Where Were You?

Yesterday marked 15 years since September 11, 2001. It is hard to believe so much time has passed since that occasion. It is one of those days that we can remember exactly what we were doing. I wanted to write about my experience as a 10 year old in 5th grade.

I woke up and grabbed a bowl of cereal and headed to my parents room to sit and watch whatever was on TV. My mom had the news on and I saw a plane flying into a building. Honestly I thought it was a preview for a movie. I went to school and realized something had happened. I did not really understand it at all, but some teachers at school were just watching the news all day. I remember seeing people run down streets in tears and debris envelop the city. At recess I was introduced to Hitler for the first time. Kids were talking about his disregard for life. All of the sudden bad people existed in the world and bad things happened. All the while I did not really understand what was going on, I kept looking at the sky wondering what building in Idaho a plane would crash into. I felt better by thinking it would probably not be my house, but honestly I wasn’t 100% sure about that.
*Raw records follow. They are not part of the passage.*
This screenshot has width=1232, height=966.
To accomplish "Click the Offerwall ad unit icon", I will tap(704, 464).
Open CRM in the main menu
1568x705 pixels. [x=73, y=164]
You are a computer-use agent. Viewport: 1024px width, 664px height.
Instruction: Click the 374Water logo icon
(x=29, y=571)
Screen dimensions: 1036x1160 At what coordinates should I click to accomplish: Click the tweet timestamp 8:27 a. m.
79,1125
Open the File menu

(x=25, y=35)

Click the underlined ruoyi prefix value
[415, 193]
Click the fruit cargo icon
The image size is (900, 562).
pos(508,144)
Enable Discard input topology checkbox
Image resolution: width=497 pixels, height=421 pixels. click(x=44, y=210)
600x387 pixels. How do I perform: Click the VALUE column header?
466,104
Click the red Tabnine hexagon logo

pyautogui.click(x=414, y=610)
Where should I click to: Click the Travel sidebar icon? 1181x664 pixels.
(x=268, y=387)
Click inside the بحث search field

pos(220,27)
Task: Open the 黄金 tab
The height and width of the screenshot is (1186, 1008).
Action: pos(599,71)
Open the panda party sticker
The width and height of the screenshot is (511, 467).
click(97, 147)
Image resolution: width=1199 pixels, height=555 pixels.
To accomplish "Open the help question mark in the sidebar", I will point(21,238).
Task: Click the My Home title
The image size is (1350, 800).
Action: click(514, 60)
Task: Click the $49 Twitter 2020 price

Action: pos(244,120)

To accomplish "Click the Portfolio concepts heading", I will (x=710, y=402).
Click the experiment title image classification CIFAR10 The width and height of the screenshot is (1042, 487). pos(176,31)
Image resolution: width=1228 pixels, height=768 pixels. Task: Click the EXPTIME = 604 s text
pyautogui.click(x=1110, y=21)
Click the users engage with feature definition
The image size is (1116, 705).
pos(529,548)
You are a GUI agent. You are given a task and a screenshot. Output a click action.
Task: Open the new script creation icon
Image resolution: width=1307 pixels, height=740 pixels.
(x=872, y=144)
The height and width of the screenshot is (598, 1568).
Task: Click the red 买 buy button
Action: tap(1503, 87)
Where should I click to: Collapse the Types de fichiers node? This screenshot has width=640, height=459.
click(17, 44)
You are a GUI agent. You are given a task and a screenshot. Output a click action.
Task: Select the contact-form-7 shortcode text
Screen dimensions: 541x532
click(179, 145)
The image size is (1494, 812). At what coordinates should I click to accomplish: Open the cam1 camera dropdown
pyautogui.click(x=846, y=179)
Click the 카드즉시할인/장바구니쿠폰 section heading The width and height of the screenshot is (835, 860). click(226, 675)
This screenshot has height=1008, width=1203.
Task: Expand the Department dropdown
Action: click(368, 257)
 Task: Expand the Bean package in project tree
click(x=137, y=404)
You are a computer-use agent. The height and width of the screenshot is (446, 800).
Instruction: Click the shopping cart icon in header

And so the day continued, and more images filled my mind, sadness, heartbreak, fear, patriotism, hope, community. Then nighttime came. Nighttime as a child always brought a bit of anxiety for me, but that night was especially hard. My mom was aware of me and suggested my father come and give me a priesthood blessing, which he did. I felt better after the blessing. Today I still feel thankful to my mother, who recognized a need and my father who was ready and worthy to bless me.

The following days and weeks as a world we were mourning with those that mourn and comforting those that stood in need of comfort. Through our actions it felt like we were reaching out across the US to stand together. It was cool to see pictures of streets in America flooded with American flags.

Today we echo year after year “Never Forget.” I wonder what does that mean to each of us? What does it prompt us to do?